Exploded Face Giant

War of the Colossal Beast

The 60-foot tall Lt. Col. Glenn Manning didn’t die after going berserk in Vegas in The Amazing Colossal Man (1957). (People going mad in Vegas? Yeah, that’s likely.) Even though we saw him get shot with military bullets and fall off the Hoover Dam™ and plunge one million feet to his watery grave, turns out he floated downstream all the way into Mexico – and no one saw him!

The authorities want to capture him because he’s in the country illegally. Mexican people wouldn’t cross our borders without proper papers, so we gotta help them.

War of the Colossal Beast

Manning, whose face is half blown off, missing an eye and sporting more scar tissue than a breast augmentation clinic, is starving. So he grabs trucks off the road and opens them up to see if there’s some yummy goodness inside. There is.

This gives the military a bright idea, so they drug some food bait and the next thing you know, Manning is tied up in an airplane hangar. No one knows what to do with him as his mind is Jell-O™ and he keeps making growling sounds like a constipated harbor seal.

War of the Colossal Beast

Thankfully, he breaks free and goes for a walk, smashing a few things along the way. They finally corner him at the Griffith Observatory – right where a school field trip is in session. Even though it’s nighttime and even though a bald 60-foot giant with an exploded face and circus tent undies is in the area, the police seem to think it’s OK to let the kids learn about Uranus.

War of the Colossal Beast

When Manning appears and the kids are quickly hurried onto the bus, they suddenly look to him like a giant Hostess Twinkie™ with lots of scream filling inside. Manning picks up the bus and threatens to eat/throw it (I was really hoping he would, even crossing my fingers and wishing out loud), but his sister shows up and pleads for him to put the bus down. What a partyblocker.

War of the Colossal Beast

As a monster, War of the Colossal Beast (1958) is truly one of ’50s sci-fi more awesomely awesome icons; his exploded face will scare the circus tent pants right off you. And that sea lion growl with extra reverb he makes…friggin’ eerie, man.

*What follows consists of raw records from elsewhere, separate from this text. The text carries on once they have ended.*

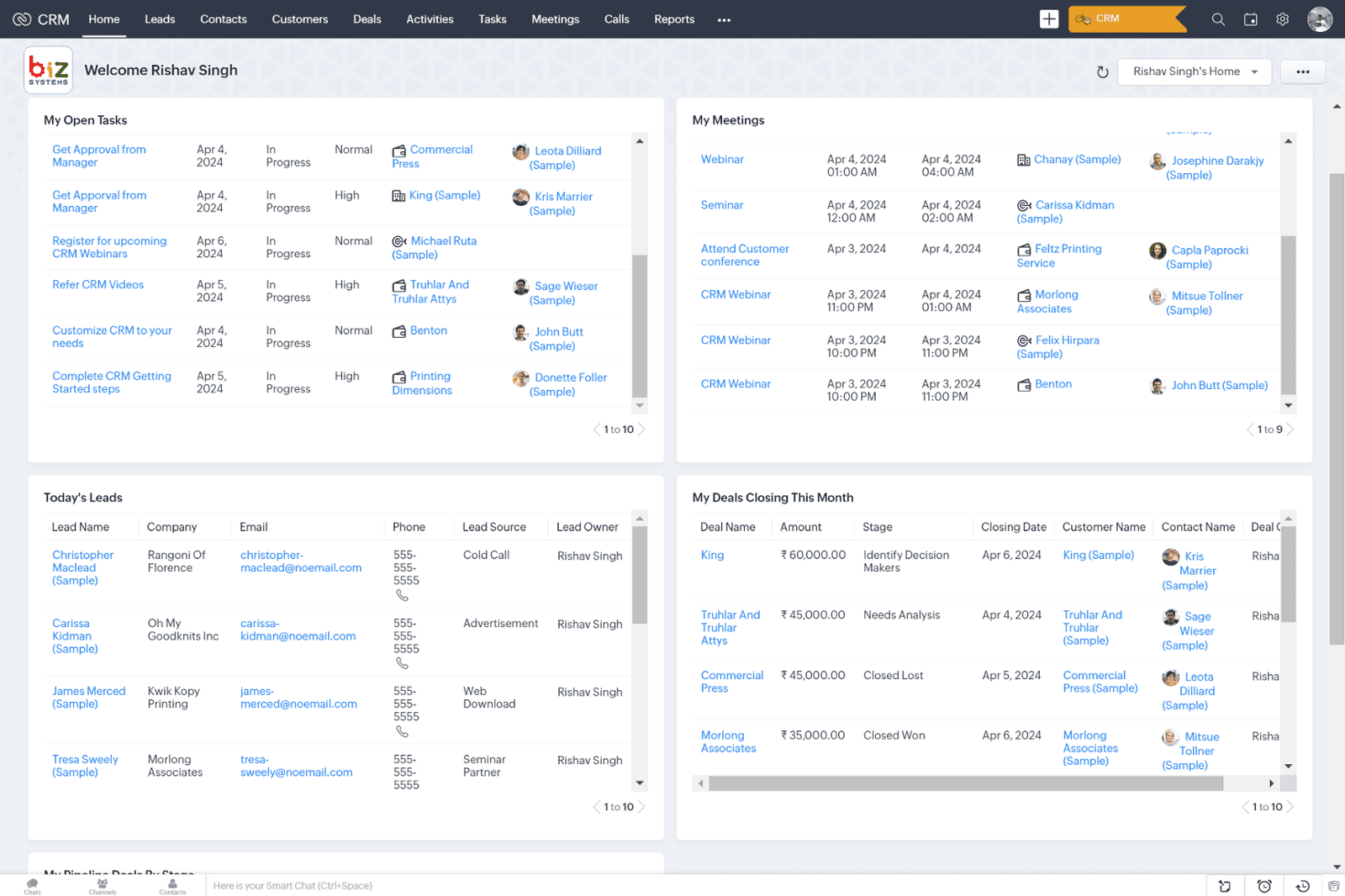Switch to the Deals tab
Screen dimensions: 1345x896
pos(367,19)
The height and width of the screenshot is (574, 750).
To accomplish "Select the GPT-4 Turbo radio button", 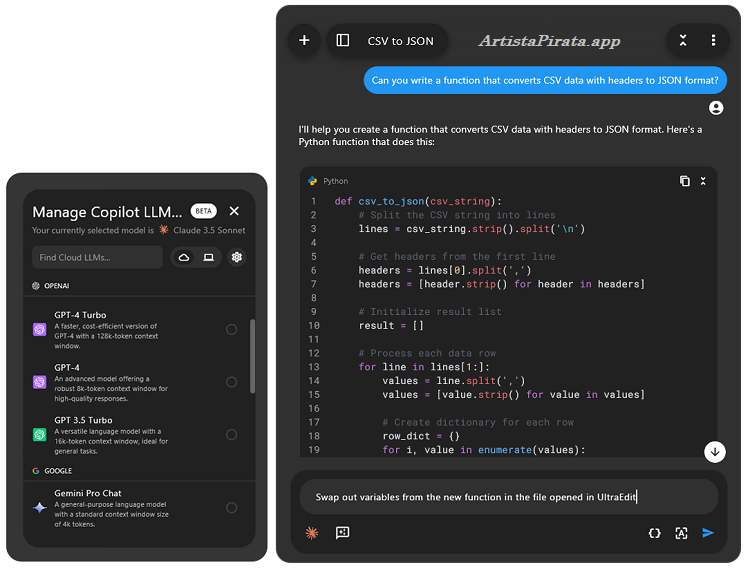I will click(232, 329).
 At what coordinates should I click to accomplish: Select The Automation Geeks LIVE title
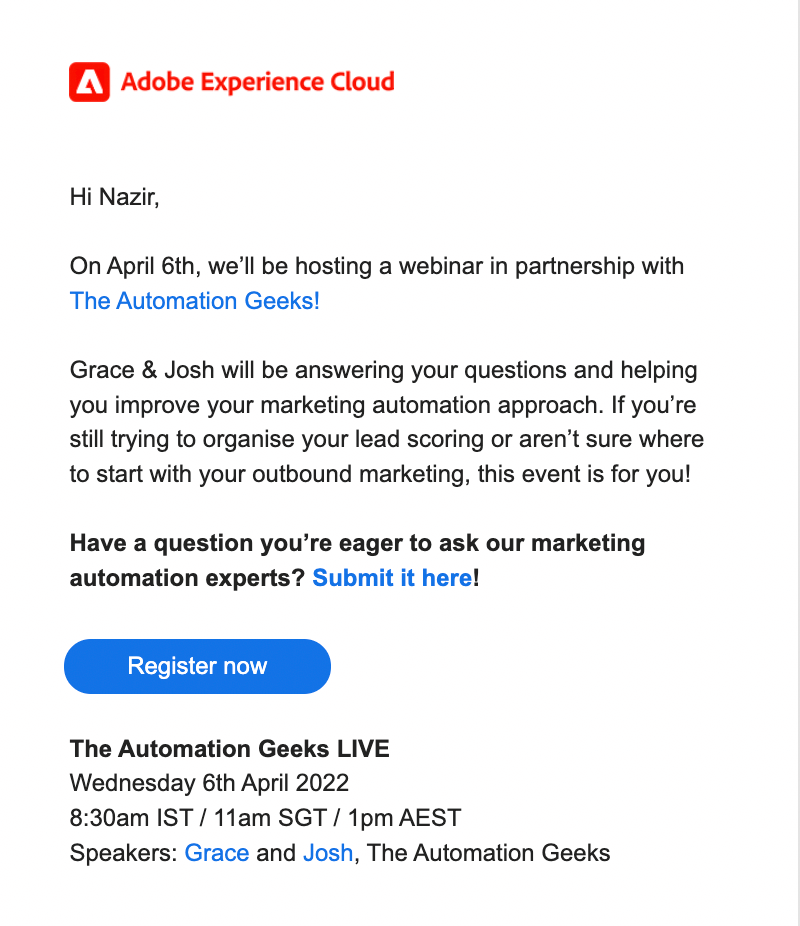point(230,749)
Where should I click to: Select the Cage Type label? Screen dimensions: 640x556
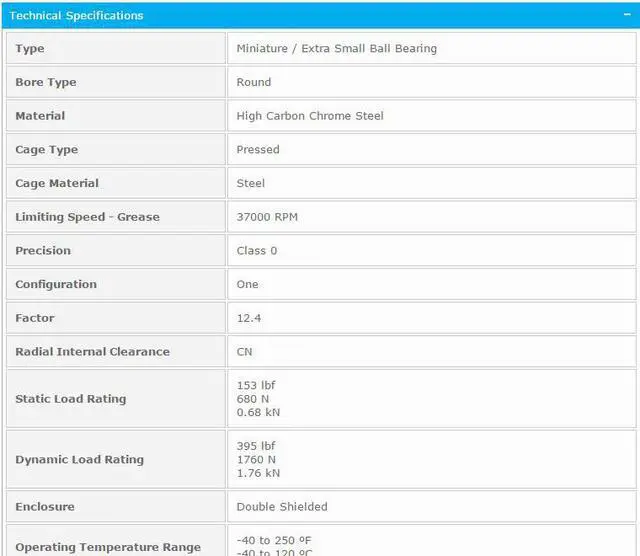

2 Responses to “Exploded Face Giant”

  1. War of the Colossal Beast felt like an interesting slog to me, if that combination of words quite makes sense. I guess it was an inevitable follow-up movie, but it took what felt most appealing about The Amazing Colossal Man, that it was hard not to feel for Colossal Man, and didn’t just ignore it but kicked it completely out of the film.